** Start of Excerpted text **
Filed April 23, 2008
In re William A. Lockhart
Commission No. 07 CH 69
Synopsis of Hearing Board Report and Recommendation
NATURE OF THE CASE: 1) converting funds; 2) breaching fiduciary duties; 3) failing to respond to a lawful demand for information from a disciplinary authority; 4) engaging in conduct prejudicial to the administration of justice; and 5) engaging in conduct that tends to defeat the administration of justice or to bring the courts or the legal profession into disrepute.
RULES DISCUSSED: Rules 8.1(a)(2), and 8.4(a)(5) of the Illinois Rules of Professional Conduct and Supreme Court Rule 770.
DATE OF OPINION: April 23, 2008.
HEARING PANEL: Michael L. Bolos, Chair, Leonard J. Schrager, and David A. Dattilo.
ADMINISTRATOR'S COUNSEL: Robert J. Verrando.
** End of Excerpted text **
** Start of Dataset entries **
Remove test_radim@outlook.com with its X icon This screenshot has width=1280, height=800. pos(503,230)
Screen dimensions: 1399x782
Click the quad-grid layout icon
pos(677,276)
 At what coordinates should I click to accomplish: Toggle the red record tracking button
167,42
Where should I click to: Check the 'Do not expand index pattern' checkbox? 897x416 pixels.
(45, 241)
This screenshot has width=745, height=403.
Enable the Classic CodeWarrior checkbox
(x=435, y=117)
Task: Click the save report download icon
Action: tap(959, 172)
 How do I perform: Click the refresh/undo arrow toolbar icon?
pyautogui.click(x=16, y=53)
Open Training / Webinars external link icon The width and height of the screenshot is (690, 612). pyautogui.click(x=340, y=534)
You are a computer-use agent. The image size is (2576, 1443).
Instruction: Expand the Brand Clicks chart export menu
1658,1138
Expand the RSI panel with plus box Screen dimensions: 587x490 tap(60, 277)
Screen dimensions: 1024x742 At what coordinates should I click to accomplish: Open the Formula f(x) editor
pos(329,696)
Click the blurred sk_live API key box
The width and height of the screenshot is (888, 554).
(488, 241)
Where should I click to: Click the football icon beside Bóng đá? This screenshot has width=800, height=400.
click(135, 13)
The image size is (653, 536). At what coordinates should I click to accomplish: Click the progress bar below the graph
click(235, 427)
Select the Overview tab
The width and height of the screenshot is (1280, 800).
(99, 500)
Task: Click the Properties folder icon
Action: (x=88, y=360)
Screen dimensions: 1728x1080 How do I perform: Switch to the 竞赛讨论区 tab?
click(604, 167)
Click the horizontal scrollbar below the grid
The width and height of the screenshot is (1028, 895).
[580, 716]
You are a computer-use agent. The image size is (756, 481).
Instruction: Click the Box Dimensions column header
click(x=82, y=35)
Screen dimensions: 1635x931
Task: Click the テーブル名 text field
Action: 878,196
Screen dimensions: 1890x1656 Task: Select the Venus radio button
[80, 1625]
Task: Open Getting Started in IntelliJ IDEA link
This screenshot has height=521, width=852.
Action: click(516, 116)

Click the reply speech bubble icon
** End of Dataset entries **
◆ Work to complete ◆
Continue the hearing board synopsis on the Lockhart disciplinary case from its last line. None of the material is needed here.

◆ Response to this task ◆
BEFORE THE HEARING BOARD
ILLINOIS ATTORNEY REGISTRATION
|In the Matter of:
WILLIAM A. LOCKHART,
Commission No. 07 CH 69
REPORT AND RECOMMENDATION OF THE HEARING BOARD
The hearing in this matter was held on March 26, 2008, at the Chicago, Illinois offices of the Attorney Registration and Disciplinary Commission ("ARDC") before the Panel of Michael L. Bolos, Chair, Leonard J. Schrager, and David A. Dattilo. Robert J. Verrando represented the Administrator of the ARDC. Respondent failed to appear at the hearing and was not represented by counsel.
PLEADINGS AND PRE-HEARING PROCEEDINGS
On July 24, 2007, the Administrator filed a two-count Complaint against Respondent pursuant to Supreme Court Rule 753(b). The Administrator alleged that Respondent converted funds from a construction business in which he was a partner, and failed to cooperate with the ARDC. On November 7, 2007, Respondent was served with notice of the complaint by substitute service pursuant to Supreme Court Rule 765(b). Respondent failed to answer the Complaint. On December 7, 2007, the Administrator filed a motion to deem the allegations of the Complaint admitted. On December 13, 2007, that motion was granted and the allegations of the Complaint were deemed admitted. On January 23, 2008, the Administrator filed a motion for
sanctions. On January 30, 2008, that motion was granted, and Respondent was barred from testifying, calling witnesses or introducing any documents into evidence at the hearing.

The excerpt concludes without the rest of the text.